Ein weiterer Planabgleich, diesmal mit dem Profilplan von Bruce Beveridge erlaubt uns die Innenbereiche zu definieren. Siehe Abbildung 5
Der Abgleich zeigt dass die vom Fleck bedeckten Bereiche sich vom Postoffice über den Laderaum der ersten Klasse auf Deck G bis in den Bereich der dritten Klasse auf Deck F erstrecken.
Ferner lässt sich festhalten, dass der Fleck sich über eine Höhe von ca. 12 Fuß, etwa 3,6576m erstreckt.
Zusammenfassung
Nach genauer Betrachtung und Abgleichungen mit Plänen lässt sich der Fleck wie folgt positionieren:
Der Fleck befindet sich auf einer Länge von etwa 19m und einer Höhe von etwas über 3,5m vorderseitig von Spant 77fwd. Er verläuft schräg von Deck G bis hoch ca. in die Mitte von Deck F.
Fazit
Die in diesem Artikel aufgezeigten Fakten, die jeder Überprüfung stand halten, widerlegen die Theorie dass es sich bei dem Fleck auf dem Foto um einen Brandschaden handelt, begründet wie folgt:
In diesem Bereich des Schiffes sind die Außenplatten etwas mehr als 2cm dick. Damit Stahl dieser Stärke sich auf einer Länge von 19m und einer Höhe von 3,5m derart verfärbt dass dies durch die schwarze Lackierung hindurch sichtbar wäre müsste er zum glühen gebracht werden. Die hierfür notwendige Temperatur beträgt mindestens, je nach Stahlsorte, zwischen 800°C und 950°C. Ein Brand diesen Ausmaßes hätte den betroffenen Bereich des Schiffes völlig zerstört und nicht nur einen Fleck an der Bordwand hinterlassen. Betrachtet man ferner die Position des Kohlebunkers vorderseitig von Kesselraum Nr. 6 und beachtet dass Hitze bzw. Feuer sich nach oben hin ausbreitet, würde man die Verfärbung eher im Bereich der ersten Klasse und der Squash-Halle erwarten und nicht nach vorne gerichtet durch ein wasserdichtes Schott (WTB ”D”) hindurch.
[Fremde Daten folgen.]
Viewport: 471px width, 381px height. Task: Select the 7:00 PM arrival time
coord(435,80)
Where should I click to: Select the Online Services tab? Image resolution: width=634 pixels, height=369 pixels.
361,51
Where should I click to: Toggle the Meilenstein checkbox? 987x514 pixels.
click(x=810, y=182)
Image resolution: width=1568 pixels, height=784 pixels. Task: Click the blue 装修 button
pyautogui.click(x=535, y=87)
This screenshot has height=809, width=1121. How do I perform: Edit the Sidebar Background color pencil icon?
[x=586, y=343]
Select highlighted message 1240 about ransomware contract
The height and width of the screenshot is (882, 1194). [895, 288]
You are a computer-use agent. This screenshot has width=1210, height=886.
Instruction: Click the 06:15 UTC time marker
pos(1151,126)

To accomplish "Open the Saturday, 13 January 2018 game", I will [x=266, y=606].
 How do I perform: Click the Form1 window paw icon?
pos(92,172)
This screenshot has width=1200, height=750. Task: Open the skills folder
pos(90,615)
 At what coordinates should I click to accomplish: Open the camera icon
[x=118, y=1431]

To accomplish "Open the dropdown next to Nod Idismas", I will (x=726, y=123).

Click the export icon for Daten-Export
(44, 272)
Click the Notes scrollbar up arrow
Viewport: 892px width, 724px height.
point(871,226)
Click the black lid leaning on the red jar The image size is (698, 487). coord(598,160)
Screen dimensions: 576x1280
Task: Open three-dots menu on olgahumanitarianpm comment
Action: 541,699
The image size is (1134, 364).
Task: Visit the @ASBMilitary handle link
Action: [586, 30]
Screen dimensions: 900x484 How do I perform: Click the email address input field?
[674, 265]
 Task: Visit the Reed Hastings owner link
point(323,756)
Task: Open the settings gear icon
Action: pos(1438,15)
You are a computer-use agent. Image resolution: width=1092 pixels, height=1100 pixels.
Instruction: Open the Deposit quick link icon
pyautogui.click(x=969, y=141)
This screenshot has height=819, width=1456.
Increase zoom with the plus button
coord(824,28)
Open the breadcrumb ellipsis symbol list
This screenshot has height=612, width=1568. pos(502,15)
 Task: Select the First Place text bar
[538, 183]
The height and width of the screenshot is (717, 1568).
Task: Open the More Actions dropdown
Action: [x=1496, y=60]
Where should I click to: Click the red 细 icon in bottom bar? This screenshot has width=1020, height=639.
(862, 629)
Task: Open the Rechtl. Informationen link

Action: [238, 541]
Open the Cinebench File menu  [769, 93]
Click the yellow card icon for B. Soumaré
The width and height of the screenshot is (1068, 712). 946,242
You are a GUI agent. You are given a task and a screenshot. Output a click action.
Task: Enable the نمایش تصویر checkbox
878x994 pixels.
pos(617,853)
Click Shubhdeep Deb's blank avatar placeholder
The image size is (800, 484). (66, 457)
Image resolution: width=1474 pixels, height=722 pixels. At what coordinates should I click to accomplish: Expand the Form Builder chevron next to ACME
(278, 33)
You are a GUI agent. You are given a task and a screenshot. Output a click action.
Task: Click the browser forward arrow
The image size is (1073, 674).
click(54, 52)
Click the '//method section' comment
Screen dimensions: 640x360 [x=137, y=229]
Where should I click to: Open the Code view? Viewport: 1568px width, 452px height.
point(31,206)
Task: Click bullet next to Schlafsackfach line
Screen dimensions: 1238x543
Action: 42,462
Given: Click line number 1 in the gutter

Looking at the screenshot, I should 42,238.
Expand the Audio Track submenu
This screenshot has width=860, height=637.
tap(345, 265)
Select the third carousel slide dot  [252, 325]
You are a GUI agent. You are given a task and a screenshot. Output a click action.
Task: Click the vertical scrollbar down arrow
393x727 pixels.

Außerdem sind auf dem Bild im gesamten Bugbereich schwarze Verfärbungen ersichtlich, was entweder dafür spricht dass der ganze Bug gebrannt hat, oder es sich einfach um Fehler im Bildnegativ oder Schatten bzw. Schmutz am Schiff handelt.
Abseits aller logischen Zusammenhänge darf zusätzlich erwähnt werden, dass Passagiere welche nach dem Unglück befragt wurden, angaben die Squash-Halle besucht zu haben, was bei einem Feuer in dem Areal sicherlich unmöglich gewesen wäre. Auch die Postangestellten gaben keinen solchen Schaden zu Protokoll. Als weiteres Argument lässt sich anführen, dass der Eisberg die Titanic unterhalb der Wasserlinie beschädigt hat, was
Aussagen von diversen Crew-Mitgliedern nach belegt ist, der Fleck sich jedoch weit über der Wasserlinie befindet, was alleine schon durch das Vorhandensein von Bullaugen sowie der Sichtbarkeit der Anitfoulling-Lackierung belegt ist. Unerwähnt bleiben darf trotzdem nicht, dass es einen
Schwelbrand im Kohlebunker sehr wohl gegeben hat. Dies ist durch die Aussage von Chefheizer Frederick Barrett historisch belegbar. Ob und wie dieser Schwelbrand die Schottwand geschwächt und somit zum Untergang beigetragen hat bleibt in diesem Artikel unbeachtet.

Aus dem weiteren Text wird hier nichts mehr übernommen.